Die Herrschaft eines Mannes über alle Mitglieder seiner Familie und seines Haushaltes ist absolut. Kein Gesetz beschränkt ihn in seinem Handeln. Lediglich die Religion sorgt für eine gewisse Zurückhaltung, da laut Aussage der Priester die Götter zürnen, wenn ein Mann von ihm abhängige Menschen willkürlich quält und verstümmelt.
Schläge bei Ungehorsam gelten nicht als Willkür, auch härtere Strafen bis hin zum Tod oder zum Verkauf in die Sklaverei nicht, wenn es einen Grund dafür gibt. Mangelnde Pflichterfüllung oder gar Aufbegehren wäre so ein Grund. Die Frauen müssen also gehorchen.
Das heißt aber nicht, dass alle Frauen stumm und gehorsam vor sich hin leben.
Und es heißt auch nicht, dass alle Männer Karapaks dumm genug sind, die Fähigkeiten ihrer Frauen zu unterschätzen.
Zur zeitlichen Einordnung:
Rahis Ehre spielt vor den Wüstenkriegen (Band 3)

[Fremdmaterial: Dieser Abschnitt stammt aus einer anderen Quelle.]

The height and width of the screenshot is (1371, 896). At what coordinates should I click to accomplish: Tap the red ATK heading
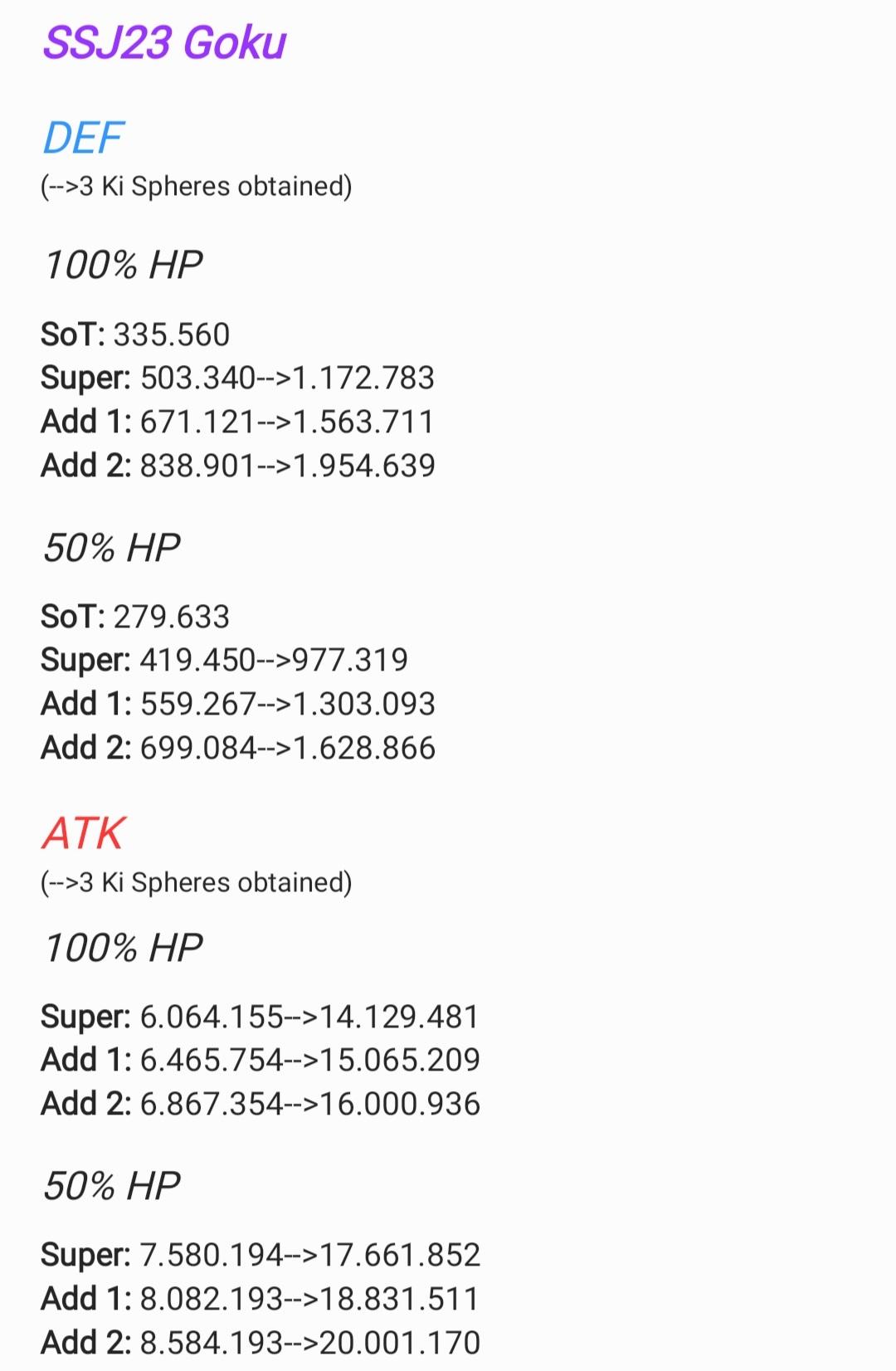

Schattentanz spielt vor dem Königsfalken (Band 1)
Und Falkenbrut spielt mehrere hundert Jahre früher, als das karapakische Reich gerade erst gegründet war, die Nahne-Dynastie der Zaubererkönige herrschte und das Haus Mehme, das im Königsfalken
Karapak beherrscht, noch nicht mehr war als ein unbedeutendes kleines Lehen am Rande des Reiches.
Rahis Ehre
1. Schulden müssen bezahlt werden
Rahi schluchzte. Flüchtig kam ihr der Gedanke, dass es an ein Wunder grenzte, dass sie überhaupt noch Tränen hatte, so viel hatte sie heute schon geweint. Der Gedanke verflog mit dem nächsten Schluchzer.
Der Seufzer ihrer Mutter klang nicht mehr entsagungsvoll wie noch am Morgen, er klang eindeutig verärgert und ungeduldig.

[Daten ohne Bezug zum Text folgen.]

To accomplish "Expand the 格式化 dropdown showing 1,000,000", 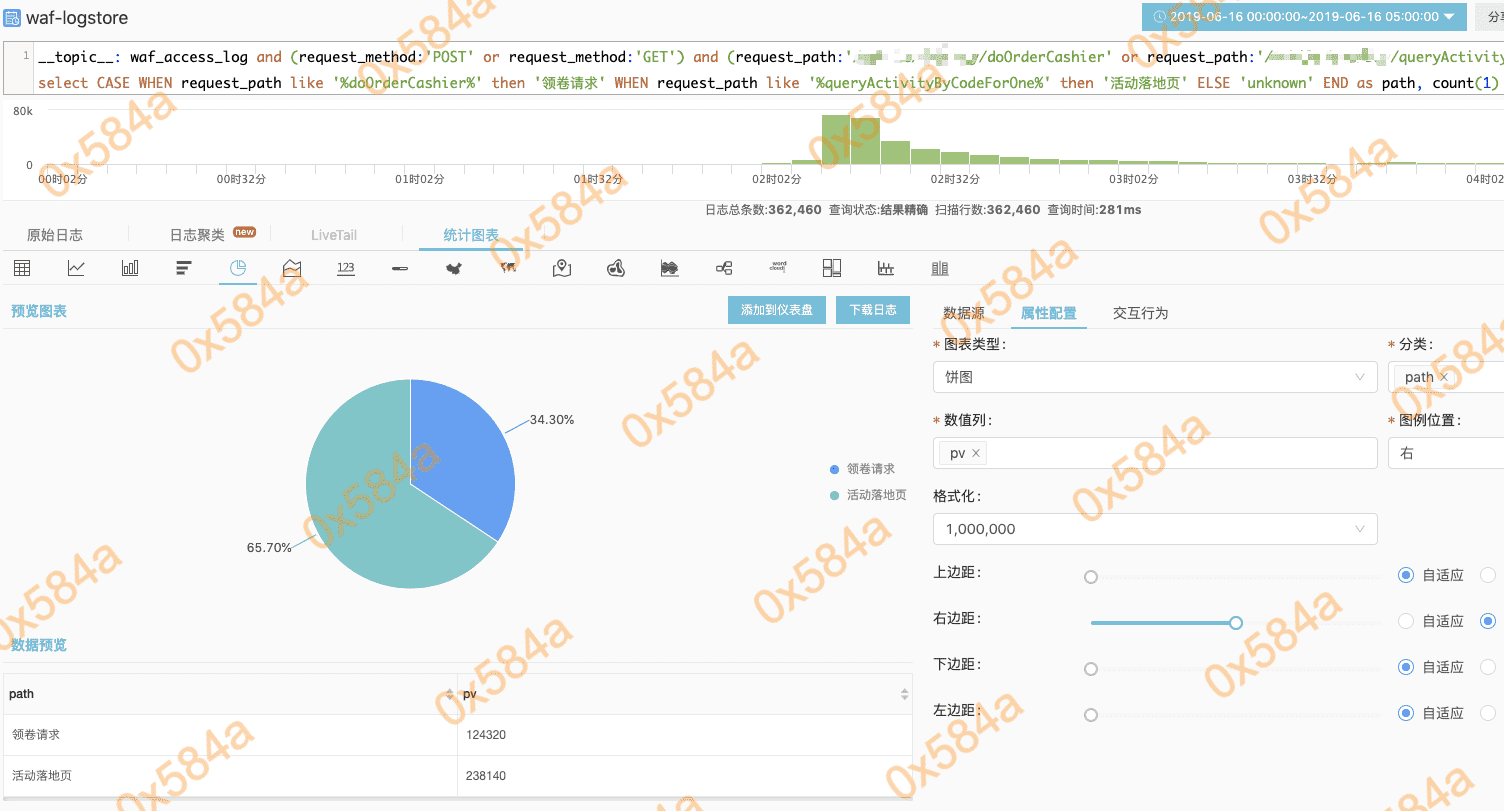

„Verdammt, Kind, reiß dich zusammen. Davon geht die Welt doch nicht unter! Du weißt so gut wie ich, dass jede Frau irgendwann heiraten muss."
„Aber … er ist so alt!" Eine frische Tränenflut brach aus Rahis Augen.

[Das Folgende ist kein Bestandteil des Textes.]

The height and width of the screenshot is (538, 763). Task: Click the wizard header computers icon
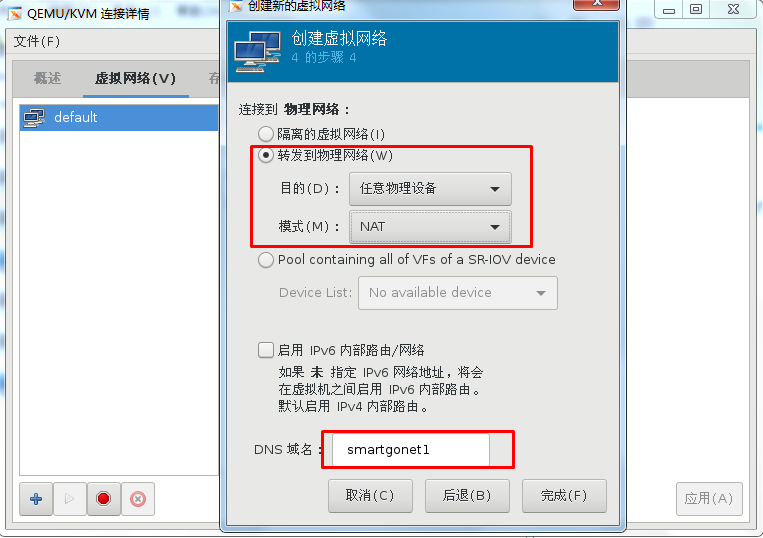[x=257, y=52]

„Nicht älter als dein Vater. Oder jedenfalls nicht wesentlich älter."
„Und er ist widerlich. Wie der mich angesehen hat, als ob ich eine Sklavin auf dem Markt wäre."
„Wenn du ihn nicht heiratest, könntest du sehr gut so eine Sklavin werden, gab ihre Mutter bissig zurück. „Unsere Schulden sind fällig, wir müssen bezahlen. Entweder durch deine Heirat, oder dein Vater muss andere Mittel finden, zu Geld zu kommen.
Rahis Schluchzen verwandelten sich in ungläubigen Schluckauf. „Du meinst … er würde mich verkaufen?"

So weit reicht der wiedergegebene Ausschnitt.